China has faced some criticism for not allowing in specialist search and rescue teams from overseas immediately after the quake, and then only allowing in small contingents from a few countries.
However, China has been more open in the campaign to look after the displaced, and plane loads of aid from countries as diverse as Ukraine, Russia, the United States and Singapore have landed in southwest China.
That international effort was ramping up, after China appealed on Tuesday for tents and other supplies from within China and overseas.
Saudi Arabia has sent more than 85,000 tents and 500,000 blankets, on top of a cash donation of 50 million dollars, China's state-run press reported.
The German Red Cross was also sending over a mobile hospital capable of accommodating 120 patients, which state press said would be the first facility of its kind contributed by any country.
A Japanese medical team of more than 20 doctors, nurses and other experts also left on Tuesday for China to help victims.
On Tuesday, 60-year-old Wang Youqun, who survived on rain water, was rescued nearly 200 hours after being buried under a collapsed temple.
She was the last person to have been hauled out of the rubble alive.

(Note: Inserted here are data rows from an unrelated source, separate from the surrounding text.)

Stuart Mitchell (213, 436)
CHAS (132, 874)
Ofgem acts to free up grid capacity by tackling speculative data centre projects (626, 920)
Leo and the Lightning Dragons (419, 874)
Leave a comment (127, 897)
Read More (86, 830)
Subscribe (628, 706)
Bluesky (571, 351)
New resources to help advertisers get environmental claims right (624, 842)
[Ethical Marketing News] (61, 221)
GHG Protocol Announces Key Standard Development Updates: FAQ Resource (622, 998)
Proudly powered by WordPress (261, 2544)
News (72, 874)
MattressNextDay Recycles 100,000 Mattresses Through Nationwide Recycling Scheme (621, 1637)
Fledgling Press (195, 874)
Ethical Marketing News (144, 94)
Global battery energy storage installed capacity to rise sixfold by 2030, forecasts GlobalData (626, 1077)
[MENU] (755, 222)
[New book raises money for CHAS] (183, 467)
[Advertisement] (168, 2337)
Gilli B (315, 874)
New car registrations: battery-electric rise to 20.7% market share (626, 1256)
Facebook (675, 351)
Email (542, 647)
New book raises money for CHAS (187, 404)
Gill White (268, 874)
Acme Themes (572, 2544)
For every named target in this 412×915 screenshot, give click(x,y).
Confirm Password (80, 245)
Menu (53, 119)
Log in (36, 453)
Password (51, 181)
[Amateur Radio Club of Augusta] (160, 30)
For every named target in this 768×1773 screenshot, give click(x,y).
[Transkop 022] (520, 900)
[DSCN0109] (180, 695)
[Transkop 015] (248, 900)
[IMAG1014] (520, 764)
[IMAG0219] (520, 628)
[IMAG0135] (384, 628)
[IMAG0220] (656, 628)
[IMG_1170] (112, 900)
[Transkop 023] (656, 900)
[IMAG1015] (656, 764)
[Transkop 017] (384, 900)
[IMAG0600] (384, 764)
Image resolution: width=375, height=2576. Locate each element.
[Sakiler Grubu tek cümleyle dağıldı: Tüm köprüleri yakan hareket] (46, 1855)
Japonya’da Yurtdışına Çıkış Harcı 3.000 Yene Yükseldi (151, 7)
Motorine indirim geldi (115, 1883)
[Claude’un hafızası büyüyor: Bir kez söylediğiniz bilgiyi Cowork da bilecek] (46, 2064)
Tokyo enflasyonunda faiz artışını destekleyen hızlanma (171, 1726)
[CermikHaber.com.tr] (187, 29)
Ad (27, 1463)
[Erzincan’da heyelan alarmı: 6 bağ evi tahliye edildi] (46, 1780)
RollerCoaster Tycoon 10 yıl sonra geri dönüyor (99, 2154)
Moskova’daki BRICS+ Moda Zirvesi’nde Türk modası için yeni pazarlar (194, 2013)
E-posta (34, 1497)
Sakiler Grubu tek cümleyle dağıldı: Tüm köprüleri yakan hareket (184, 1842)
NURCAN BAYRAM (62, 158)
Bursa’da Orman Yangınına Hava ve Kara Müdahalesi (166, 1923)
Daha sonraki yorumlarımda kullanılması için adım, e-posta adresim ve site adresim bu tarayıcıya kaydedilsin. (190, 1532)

China began an unprecedented three-day period of mourning on Monday that has seen many entertainment venues across the country closed and state-controlled television suspend normal broadcasts to focus fully on the recovery effort.
As in the previous two days, thousands of people gathered Wednesday at Tiananmen Square, the nation's political heart in Beijing, to chant messages of support for victims of the tragedy.
Meanwhile, Tibet's government-in-exile called for a temporary halt to protests around the world against China's rule of the Himalayan region out of respect for the quake victims.